Degrowth is easily caricatured as primitivism, as wanting everyone to be poorer. Proponents respond that they're questioning a specific metric—GDP—not quality of life. A society with less consumption but more leisure, more community, more equality might be richer in what matters even if poorer in what's measured.
Money as Coordination Technology: Reaching Limits?
These three critiques—MMT, commons economics, degrowth—converge on a common insight: money may be reaching the limits of its usefulness as a coordination technology.
MMT reveals that monetary constraints are often political choices masquerading as natural laws. Commons economics shows that non-market coordination can work at significant scale. Degrowth questions whether the system money coordinates is oriented toward the right goals.

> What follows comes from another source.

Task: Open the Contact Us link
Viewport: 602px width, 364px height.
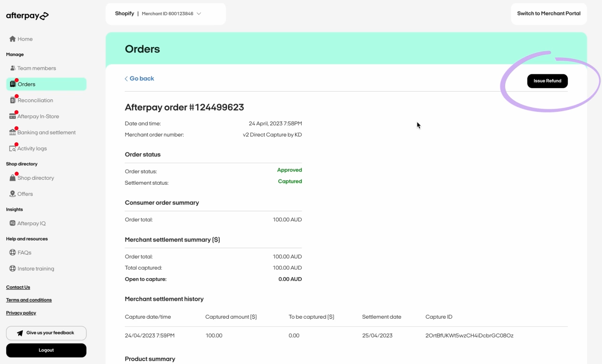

From a coherentist perspective, these critiques identify forms of dissonance:
MMT identifies artificial scarcity: When governments claim they cannot afford essential services while their currency-issuing capacity lies dormant, resonance breaks down. The constraint is imaginary; the suffering is real.
Commons economics identifies suppressed alternatives: When communities successfully govern shared resources, but the dominant ideology insists on privatization or state control, viable coordination mechanisms are being excluded. Resonance could exist but is being prevented.
Degrowth identifies misaligned objectives: When the system optimizes for growth while growth undermines wellbeing and sustainability, the coordination is technically successful but substantively wrong. We're efficiently pursuing the wrong goals.
None of these critiques provides a complete alternative. MMT still operates within monetary logic; it challenges how we think about constraints but not the system itself. Commons economics works in some domains but faces governance challenges at scale. Degrowth describes a destination but offers limited guidance on the transition.
Yet together they point toward something: the intuition that money, as currently structured, may be blocking solutions more than enabling them. The coordination technology that served us for five millennia may be approaching obsolescence—not because it's stopped working, but because the problems we now face exceed what it can coordinate.
The Thread Forward
These radical critiques prepare the ground for even more radical visions. The question they raise—what comes after money?—will only become more urgent as automation advances, as ecological limits tighten, as the legitimacy of existing systems continues to fray. The answers are not yet clear. But the questions must be asked.